* Stored data entries:
________
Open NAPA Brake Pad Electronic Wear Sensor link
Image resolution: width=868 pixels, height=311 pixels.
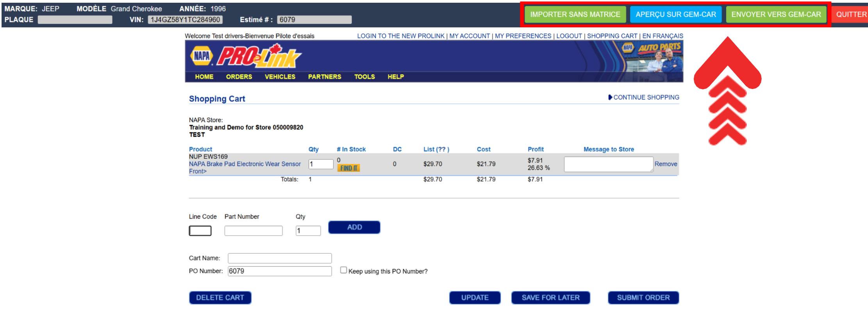click(245, 164)
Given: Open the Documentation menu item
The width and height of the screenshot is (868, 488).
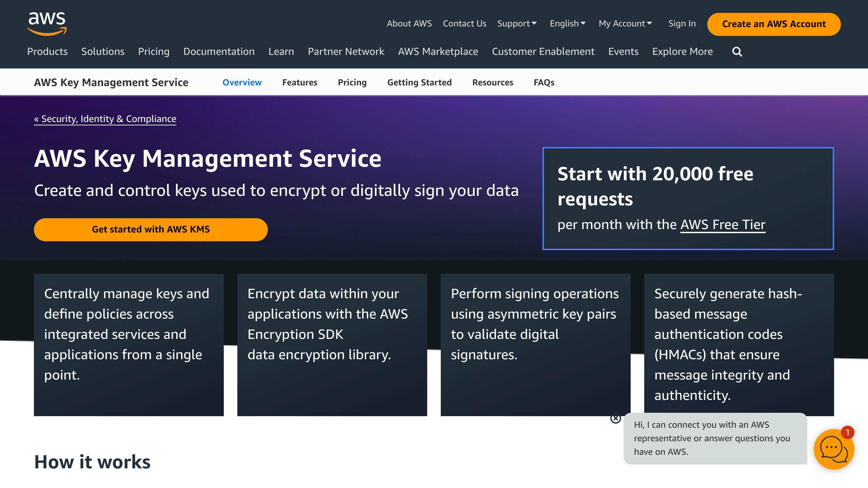Looking at the screenshot, I should [219, 52].
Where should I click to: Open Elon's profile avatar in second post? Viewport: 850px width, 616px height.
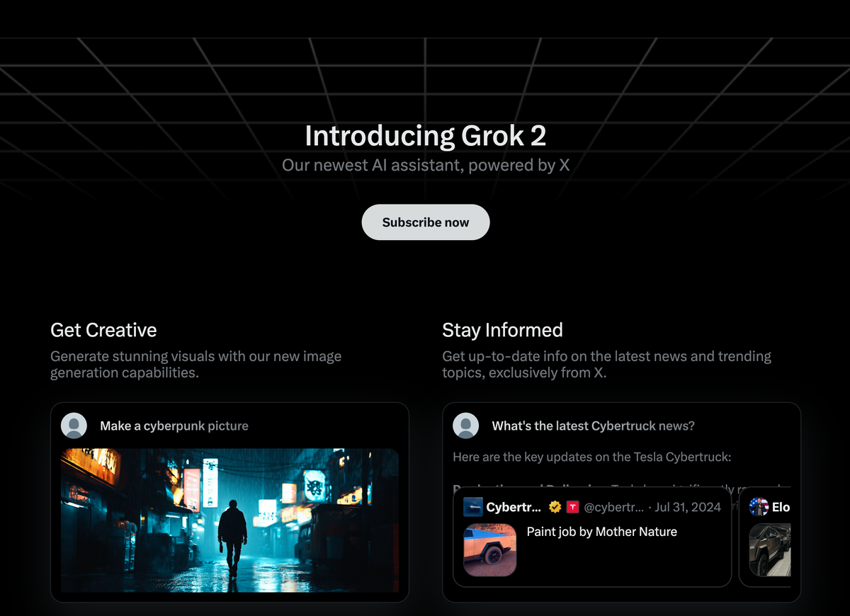click(x=759, y=507)
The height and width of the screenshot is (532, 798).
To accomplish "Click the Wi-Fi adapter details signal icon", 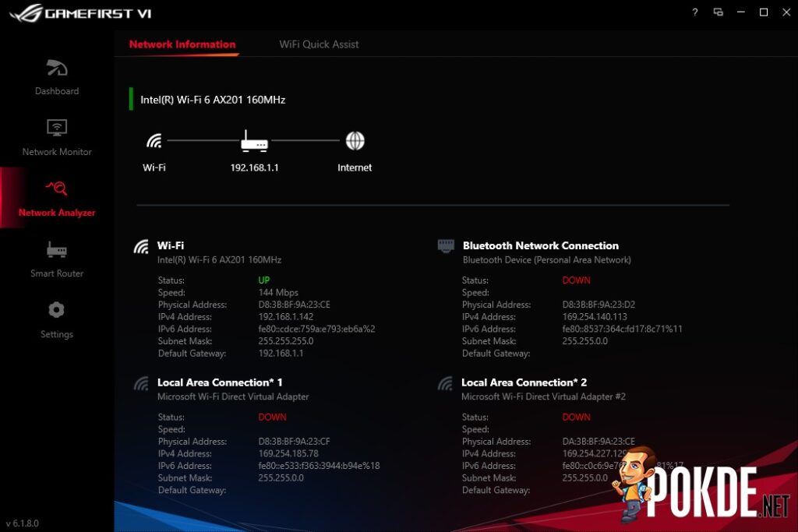I will click(141, 247).
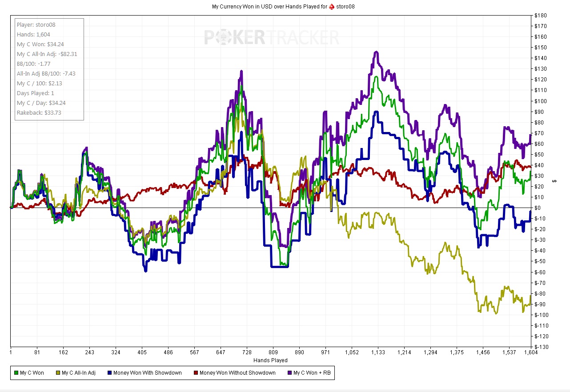Click the $180 label on the y-axis
This screenshot has width=570, height=392.
541,16
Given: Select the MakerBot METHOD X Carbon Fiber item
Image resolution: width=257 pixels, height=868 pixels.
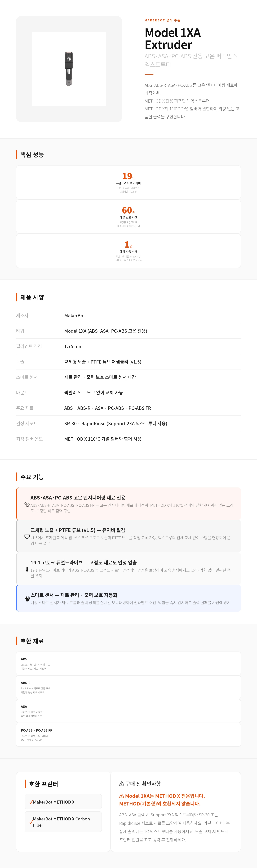Looking at the screenshot, I should pyautogui.click(x=63, y=822).
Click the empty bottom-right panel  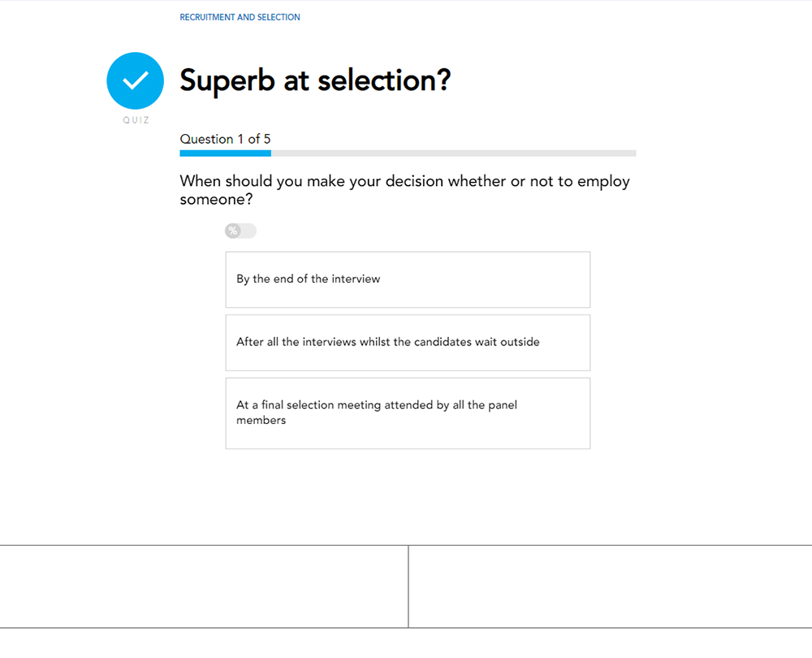(x=610, y=586)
________
* Your assignment:
Your answer should consist only of the number of lines in the entries above that include "Given".

* Exercise solution:
2